The Savinja (/sl/) is a river in northeast Slovenia which flows mostly in the Upper and Lower Savinja Valley (Zgornja in Spodnja Savinjska dolina) and through the cities of Celje and Laško. The Savinja is the main river of the Savinja Alps (Sln. Savinjske Alpe). It flows into the Sava River at the town of Zidani Most. It has often flooded, such as in the 1960s, 1990, and 1995. The Savinja has a length of 101.75 km and a catchment area of 1847.7 km2.

== Sources ==
The stream is created by Rinka Falls, which flows along a regulated riverbed to the lower end of the Logar Valley, where it flows into Jezera Creek, from which point it becomes the Savinja River. This spring has been proclaimed a natural heritage object, and Rinka Falls is one of the most beautiful and best-known waterfalls in Slovenia. It is the highest waterfall of the 20 waterfalls in the Logar Valley and is visited throughout the year. In the winter it is popular for ice-climbers. The best view of the waterfall is from Kamnik Saddle (Kamniško sedlo).

== Tributaries ==
The main tributaries of the Savinja are the Jušef and the Klobaša at Solčava, the Lučnica at Luče, the Ljubnica at Ljubno, the Dreta at Nazarje, the Paka at Šmartno ob Paki, and the Ložnica and Voglajna with the Hudinja at Celje.

== Water quality ==
The quality of water is first-class to Radmirje, then it falls to second class and after to third.
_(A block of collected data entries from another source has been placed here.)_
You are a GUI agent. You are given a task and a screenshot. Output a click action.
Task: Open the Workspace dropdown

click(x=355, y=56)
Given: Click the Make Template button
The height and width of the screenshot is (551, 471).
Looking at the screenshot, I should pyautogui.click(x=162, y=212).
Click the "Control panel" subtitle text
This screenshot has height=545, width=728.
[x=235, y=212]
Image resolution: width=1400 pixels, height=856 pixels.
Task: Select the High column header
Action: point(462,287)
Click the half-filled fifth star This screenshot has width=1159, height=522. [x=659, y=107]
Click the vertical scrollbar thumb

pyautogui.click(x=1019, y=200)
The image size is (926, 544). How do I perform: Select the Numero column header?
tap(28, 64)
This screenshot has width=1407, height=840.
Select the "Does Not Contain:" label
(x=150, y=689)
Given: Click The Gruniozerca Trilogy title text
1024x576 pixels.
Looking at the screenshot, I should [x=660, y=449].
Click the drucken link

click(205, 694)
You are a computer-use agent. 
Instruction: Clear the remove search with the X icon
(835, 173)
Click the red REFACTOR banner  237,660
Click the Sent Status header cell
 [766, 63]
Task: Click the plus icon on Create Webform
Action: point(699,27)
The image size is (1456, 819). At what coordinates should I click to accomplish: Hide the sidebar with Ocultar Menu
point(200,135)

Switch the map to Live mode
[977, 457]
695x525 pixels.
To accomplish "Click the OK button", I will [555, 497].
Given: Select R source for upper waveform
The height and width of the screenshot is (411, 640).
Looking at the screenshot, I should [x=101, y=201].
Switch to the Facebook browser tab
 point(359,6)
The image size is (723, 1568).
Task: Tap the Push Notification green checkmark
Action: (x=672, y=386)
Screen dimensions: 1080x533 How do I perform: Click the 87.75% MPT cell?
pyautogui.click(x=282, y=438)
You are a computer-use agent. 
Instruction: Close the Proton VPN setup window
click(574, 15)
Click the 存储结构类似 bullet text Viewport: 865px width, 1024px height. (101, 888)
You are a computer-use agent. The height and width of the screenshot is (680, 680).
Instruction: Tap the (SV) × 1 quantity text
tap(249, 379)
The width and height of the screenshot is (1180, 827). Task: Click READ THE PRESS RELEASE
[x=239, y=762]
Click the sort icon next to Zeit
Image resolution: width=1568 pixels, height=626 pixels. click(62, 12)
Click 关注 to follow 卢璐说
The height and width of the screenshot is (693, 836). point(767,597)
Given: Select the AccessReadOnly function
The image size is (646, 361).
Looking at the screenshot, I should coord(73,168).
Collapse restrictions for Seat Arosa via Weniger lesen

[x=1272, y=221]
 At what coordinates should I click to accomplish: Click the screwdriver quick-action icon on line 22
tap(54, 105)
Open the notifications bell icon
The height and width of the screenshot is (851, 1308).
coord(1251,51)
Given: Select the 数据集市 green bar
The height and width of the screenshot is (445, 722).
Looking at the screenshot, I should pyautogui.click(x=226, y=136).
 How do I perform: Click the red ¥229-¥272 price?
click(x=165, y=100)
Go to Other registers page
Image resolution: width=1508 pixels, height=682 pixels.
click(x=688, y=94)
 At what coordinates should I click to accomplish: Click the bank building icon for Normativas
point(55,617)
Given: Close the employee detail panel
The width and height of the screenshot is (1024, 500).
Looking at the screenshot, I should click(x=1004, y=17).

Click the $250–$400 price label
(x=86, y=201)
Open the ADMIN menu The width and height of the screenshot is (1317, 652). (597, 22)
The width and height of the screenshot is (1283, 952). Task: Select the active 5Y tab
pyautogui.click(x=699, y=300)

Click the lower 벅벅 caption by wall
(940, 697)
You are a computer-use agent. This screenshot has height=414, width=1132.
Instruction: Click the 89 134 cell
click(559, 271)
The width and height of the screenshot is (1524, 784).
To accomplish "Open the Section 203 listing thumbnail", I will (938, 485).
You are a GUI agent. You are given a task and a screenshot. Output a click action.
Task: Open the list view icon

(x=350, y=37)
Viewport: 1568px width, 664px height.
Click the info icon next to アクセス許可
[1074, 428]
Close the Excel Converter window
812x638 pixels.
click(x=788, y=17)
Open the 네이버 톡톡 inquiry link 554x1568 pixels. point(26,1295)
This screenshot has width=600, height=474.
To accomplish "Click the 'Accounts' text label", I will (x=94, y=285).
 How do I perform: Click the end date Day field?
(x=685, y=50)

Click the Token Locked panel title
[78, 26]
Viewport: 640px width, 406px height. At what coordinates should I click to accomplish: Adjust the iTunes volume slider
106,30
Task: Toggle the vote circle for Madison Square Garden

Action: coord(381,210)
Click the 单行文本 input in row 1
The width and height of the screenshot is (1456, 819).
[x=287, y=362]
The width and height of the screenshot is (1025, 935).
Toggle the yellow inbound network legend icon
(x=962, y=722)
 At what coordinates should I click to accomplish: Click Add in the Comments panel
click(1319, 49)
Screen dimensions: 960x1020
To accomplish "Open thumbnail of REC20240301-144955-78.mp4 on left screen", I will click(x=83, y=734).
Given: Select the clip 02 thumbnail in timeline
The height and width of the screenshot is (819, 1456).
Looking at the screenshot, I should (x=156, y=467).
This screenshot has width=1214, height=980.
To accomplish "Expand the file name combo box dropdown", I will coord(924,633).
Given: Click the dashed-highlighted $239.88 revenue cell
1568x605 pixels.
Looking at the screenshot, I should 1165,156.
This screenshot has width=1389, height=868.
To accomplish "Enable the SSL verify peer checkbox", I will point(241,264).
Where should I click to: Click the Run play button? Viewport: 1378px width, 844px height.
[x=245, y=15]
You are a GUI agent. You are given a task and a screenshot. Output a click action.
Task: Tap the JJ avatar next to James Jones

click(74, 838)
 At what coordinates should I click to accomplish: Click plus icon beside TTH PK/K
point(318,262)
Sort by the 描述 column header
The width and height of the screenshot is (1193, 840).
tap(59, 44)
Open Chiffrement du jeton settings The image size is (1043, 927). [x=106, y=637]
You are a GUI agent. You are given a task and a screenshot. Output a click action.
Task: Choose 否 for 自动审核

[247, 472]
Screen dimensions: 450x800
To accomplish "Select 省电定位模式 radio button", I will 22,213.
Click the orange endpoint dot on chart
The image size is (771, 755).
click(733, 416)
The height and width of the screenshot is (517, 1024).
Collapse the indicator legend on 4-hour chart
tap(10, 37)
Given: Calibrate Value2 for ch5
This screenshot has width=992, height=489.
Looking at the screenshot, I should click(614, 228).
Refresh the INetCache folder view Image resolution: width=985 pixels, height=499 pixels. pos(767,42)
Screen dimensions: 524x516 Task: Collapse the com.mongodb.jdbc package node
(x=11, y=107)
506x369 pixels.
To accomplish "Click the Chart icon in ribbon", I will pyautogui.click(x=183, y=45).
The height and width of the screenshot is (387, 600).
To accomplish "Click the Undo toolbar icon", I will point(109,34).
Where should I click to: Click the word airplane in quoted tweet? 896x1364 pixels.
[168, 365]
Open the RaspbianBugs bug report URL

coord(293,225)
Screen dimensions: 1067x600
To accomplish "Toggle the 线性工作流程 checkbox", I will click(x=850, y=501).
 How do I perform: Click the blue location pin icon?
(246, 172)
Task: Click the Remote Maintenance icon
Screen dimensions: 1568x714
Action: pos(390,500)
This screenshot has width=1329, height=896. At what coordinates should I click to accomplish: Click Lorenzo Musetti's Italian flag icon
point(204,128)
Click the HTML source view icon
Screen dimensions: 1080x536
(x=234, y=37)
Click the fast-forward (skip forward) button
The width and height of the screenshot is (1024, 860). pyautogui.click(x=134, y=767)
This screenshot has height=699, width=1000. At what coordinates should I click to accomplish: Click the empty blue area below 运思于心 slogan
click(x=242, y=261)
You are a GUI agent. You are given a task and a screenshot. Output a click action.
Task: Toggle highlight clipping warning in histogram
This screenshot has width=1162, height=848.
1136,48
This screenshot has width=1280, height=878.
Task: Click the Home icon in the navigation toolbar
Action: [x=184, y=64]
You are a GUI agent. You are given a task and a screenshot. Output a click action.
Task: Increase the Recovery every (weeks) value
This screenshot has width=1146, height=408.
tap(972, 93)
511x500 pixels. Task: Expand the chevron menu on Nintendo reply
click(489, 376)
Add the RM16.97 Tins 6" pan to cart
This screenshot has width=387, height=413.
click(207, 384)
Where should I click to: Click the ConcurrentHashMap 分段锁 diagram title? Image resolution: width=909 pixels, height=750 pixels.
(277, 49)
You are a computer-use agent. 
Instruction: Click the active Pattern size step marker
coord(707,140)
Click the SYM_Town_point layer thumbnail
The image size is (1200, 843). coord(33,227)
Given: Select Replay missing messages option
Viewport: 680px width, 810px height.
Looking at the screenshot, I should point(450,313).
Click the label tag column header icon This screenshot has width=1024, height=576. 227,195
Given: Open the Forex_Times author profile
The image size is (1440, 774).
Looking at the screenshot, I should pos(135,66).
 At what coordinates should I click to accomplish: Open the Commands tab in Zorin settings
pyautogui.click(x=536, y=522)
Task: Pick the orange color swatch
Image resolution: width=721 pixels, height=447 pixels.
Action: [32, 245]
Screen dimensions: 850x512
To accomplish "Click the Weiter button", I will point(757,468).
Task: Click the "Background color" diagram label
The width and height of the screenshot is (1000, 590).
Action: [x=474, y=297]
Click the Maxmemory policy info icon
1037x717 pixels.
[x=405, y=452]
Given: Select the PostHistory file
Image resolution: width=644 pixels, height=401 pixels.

== Hydronym and etymology ==
The name Savinja (attested in written sources in 980 as Sovuina) is derived from *Savьn′a, in turn derived from the hydronym Sava, of which it is a tributary. The German name Sann was attested later. In the local dialect, the river is known as Sá/u̯/ńe. The form *Savьn′a should have yielded Savnja as the current Slovene name, but it was reshaped on the model of Hudinja. The name is believed to ultimately not be of Slavic origin, but of older pre-Slavic origin.

The German name Sann was also used in some older English sources; for example, in the ninth edition of Encyclopædia Britannica from 1911.

Some other names for the river include:
- fluvius Sana (9th century)
- Souina (980)
- inter fluenta Souuuę et Sounę (1016)
- Seuna (1016)
- Souna (1025,1028)
- inter fluenta Souuuae et Sounae (1028)
- Sounital (1042)

The Celtic goddess Adsaluta, whose altars were found in the area of the settlement of Sava, was long identified with the Savinja. Modern scholars have rejected the connection.

== Life along the river ==

Raftsmen from Ljubno traveled along the river until the 1950s. In their memory, a bronze sculpture of a raftsman (Splavar), created in 1961 by Boris Kalin, stands on the river's left bank in Celje.